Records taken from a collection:
──────────
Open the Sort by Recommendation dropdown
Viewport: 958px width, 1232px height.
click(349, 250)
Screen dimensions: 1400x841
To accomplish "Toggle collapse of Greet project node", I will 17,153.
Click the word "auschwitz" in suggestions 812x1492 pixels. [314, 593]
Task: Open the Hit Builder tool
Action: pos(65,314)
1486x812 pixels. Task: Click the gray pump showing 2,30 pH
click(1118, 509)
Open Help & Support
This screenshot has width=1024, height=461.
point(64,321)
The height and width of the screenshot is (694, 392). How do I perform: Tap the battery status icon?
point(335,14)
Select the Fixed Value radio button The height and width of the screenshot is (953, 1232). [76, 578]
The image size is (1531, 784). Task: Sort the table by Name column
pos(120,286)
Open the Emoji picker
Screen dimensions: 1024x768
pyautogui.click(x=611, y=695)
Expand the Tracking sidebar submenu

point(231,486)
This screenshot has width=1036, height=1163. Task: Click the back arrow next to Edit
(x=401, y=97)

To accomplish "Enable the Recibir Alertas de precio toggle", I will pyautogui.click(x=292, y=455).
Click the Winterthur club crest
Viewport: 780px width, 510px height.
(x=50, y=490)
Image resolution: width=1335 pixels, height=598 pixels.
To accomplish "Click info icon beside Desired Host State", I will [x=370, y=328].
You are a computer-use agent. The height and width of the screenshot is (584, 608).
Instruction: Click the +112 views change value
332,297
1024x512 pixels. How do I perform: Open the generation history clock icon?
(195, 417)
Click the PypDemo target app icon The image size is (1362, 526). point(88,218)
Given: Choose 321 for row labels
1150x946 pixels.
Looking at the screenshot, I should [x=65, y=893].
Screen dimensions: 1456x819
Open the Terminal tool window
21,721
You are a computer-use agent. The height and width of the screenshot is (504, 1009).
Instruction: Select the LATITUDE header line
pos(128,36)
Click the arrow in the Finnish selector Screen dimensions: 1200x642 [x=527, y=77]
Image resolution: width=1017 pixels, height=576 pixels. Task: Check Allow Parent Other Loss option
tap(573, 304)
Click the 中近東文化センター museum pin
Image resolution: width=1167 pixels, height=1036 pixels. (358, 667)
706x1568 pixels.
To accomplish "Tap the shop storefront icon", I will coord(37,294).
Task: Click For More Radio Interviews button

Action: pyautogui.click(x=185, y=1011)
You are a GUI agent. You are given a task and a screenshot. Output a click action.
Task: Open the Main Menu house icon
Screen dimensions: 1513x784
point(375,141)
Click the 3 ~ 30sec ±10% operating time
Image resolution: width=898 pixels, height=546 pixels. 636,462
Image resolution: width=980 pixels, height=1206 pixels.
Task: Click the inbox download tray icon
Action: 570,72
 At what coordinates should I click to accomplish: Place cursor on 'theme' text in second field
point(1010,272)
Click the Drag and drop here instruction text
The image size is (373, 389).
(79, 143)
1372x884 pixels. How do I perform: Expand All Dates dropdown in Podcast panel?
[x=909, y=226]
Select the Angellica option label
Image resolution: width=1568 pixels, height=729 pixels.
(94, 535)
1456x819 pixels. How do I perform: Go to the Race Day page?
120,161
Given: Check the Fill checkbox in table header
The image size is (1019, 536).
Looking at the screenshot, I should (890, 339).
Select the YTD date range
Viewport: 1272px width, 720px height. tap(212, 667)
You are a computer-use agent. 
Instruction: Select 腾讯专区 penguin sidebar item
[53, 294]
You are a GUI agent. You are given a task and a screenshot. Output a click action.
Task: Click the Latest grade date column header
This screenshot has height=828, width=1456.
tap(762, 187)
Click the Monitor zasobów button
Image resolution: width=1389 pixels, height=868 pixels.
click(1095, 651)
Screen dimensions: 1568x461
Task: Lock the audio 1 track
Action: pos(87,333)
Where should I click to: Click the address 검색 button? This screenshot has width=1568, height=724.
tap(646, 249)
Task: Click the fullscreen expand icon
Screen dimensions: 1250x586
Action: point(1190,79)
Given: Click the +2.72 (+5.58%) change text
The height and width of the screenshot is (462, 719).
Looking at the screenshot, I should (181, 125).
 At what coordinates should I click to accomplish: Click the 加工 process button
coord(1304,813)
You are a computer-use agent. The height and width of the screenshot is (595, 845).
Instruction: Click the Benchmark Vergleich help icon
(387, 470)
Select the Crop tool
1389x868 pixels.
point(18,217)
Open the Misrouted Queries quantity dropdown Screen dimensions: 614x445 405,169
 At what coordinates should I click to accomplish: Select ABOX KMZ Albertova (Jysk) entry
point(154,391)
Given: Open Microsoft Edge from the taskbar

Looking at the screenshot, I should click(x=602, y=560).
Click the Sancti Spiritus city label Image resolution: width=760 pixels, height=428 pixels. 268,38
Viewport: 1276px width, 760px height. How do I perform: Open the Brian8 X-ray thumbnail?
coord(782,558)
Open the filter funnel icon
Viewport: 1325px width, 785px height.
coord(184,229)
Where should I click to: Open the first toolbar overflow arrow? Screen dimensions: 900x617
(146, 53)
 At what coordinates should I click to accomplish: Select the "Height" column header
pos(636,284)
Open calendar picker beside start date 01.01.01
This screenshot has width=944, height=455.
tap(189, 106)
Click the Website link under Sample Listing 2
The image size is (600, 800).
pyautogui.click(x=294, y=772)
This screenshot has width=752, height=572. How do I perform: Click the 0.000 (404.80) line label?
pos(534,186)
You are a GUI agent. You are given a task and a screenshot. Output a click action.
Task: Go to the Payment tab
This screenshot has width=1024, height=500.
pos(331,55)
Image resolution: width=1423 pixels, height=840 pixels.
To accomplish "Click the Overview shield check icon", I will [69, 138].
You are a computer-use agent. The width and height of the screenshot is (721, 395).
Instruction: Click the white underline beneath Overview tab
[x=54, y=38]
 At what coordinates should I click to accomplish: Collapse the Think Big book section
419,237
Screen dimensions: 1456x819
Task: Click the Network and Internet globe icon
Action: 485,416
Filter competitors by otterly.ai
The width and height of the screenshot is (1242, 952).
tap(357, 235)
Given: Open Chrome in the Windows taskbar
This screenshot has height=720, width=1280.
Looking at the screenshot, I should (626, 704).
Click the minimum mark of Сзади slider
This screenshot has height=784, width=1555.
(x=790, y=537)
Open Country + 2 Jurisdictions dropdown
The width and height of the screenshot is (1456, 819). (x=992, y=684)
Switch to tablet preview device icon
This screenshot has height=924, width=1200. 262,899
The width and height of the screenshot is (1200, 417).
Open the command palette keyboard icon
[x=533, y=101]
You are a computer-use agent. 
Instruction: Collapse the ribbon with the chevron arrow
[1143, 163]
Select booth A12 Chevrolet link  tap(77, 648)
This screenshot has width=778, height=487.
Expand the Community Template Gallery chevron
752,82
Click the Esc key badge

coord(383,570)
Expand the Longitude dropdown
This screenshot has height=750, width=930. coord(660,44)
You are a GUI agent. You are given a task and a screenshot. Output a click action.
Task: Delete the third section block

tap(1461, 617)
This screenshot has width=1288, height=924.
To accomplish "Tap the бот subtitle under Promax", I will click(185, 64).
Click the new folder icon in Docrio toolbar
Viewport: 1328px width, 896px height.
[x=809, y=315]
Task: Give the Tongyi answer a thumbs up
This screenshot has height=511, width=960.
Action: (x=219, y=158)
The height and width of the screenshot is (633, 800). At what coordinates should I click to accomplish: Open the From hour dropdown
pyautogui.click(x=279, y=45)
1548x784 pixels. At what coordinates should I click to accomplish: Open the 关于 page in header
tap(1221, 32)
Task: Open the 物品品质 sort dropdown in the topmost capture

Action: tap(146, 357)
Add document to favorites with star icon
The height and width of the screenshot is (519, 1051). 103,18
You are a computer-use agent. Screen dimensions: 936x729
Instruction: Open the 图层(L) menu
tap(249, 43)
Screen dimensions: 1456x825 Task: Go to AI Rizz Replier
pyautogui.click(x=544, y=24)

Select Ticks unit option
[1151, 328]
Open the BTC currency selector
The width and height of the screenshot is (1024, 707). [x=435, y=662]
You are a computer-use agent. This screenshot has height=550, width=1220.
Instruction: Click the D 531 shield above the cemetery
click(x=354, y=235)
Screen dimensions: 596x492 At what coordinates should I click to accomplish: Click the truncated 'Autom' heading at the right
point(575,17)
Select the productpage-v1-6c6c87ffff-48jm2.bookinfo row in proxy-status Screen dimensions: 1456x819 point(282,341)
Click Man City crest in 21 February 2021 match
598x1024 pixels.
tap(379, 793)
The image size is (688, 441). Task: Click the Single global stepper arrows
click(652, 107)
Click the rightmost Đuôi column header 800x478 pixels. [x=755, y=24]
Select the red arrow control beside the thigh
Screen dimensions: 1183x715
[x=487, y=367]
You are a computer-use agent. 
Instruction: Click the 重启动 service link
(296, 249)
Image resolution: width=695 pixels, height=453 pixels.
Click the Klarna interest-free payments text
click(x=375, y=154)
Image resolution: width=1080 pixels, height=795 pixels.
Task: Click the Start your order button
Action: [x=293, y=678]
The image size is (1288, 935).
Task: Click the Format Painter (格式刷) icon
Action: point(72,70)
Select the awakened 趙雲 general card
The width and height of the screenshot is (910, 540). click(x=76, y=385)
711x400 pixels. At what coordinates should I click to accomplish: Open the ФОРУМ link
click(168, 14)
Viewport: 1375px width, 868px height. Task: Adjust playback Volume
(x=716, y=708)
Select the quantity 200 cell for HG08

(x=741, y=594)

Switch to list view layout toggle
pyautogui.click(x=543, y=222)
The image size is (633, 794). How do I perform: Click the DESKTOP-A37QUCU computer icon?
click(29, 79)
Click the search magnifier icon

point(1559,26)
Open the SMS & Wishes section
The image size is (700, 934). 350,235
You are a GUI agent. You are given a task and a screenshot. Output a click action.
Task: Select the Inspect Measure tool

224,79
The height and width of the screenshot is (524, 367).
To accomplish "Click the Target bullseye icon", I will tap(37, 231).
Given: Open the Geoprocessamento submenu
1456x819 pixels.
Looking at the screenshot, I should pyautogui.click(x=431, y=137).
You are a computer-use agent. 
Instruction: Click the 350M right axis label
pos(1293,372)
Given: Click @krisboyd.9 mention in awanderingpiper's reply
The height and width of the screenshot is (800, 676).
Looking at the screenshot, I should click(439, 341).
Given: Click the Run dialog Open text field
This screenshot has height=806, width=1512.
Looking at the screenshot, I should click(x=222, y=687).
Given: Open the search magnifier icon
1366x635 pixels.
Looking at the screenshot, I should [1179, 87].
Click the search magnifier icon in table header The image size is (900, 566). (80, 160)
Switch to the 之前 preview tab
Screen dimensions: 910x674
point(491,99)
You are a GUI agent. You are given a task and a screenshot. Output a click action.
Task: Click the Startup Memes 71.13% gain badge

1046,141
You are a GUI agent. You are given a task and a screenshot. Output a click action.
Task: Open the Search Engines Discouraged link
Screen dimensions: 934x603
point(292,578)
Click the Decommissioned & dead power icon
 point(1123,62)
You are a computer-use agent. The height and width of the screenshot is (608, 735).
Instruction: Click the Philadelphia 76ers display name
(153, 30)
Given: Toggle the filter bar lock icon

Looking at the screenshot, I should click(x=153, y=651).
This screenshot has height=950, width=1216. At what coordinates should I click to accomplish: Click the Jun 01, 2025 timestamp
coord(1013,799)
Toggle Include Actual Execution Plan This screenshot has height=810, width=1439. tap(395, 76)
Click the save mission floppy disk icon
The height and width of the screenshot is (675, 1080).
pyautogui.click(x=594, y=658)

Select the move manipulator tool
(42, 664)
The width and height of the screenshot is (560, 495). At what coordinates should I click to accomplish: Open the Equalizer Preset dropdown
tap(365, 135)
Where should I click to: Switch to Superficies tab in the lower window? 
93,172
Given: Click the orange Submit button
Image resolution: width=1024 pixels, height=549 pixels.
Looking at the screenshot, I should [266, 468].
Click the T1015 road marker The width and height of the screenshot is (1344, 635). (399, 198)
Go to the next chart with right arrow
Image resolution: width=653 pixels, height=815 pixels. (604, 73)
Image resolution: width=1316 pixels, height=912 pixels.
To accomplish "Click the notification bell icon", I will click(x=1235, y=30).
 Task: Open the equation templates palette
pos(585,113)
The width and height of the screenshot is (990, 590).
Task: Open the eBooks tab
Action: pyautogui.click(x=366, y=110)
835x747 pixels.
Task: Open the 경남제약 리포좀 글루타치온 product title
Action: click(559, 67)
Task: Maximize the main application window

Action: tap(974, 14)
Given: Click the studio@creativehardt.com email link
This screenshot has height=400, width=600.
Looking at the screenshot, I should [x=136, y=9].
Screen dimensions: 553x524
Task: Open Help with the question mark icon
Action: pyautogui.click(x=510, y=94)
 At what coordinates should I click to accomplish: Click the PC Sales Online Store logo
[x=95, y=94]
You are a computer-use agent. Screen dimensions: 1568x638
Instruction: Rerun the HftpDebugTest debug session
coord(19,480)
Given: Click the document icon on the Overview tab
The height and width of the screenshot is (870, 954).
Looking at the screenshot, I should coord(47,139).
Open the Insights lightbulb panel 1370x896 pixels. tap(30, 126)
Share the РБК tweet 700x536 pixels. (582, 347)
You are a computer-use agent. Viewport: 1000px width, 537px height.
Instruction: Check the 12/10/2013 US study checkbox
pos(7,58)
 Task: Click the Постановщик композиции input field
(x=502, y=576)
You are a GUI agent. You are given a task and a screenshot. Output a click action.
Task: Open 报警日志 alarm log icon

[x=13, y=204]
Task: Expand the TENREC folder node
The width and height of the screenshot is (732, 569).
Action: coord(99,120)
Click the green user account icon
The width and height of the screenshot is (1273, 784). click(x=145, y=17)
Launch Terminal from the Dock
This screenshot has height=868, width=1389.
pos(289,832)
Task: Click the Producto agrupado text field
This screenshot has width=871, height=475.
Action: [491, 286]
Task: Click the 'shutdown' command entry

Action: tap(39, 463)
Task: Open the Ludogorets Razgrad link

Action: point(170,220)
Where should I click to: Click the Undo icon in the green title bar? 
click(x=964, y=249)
──────────
■ To do ■
Render the material from the line with "Given: Open the search magnifier icon" up to and including the line with "point(491,99)" as a numbered list, leaving out any blank lines.

■ Task output ■
1. Given: Open the search magnifier icon
2. 1366x635 pixels.
3. Looking at the screenshot, I should [1179, 87].
4. Click the search magnifier icon in table header The image size is (900, 566). (80, 160)
5. Switch to the 之前 preview tab
6. Screen dimensions: 910x674
7. point(491,99)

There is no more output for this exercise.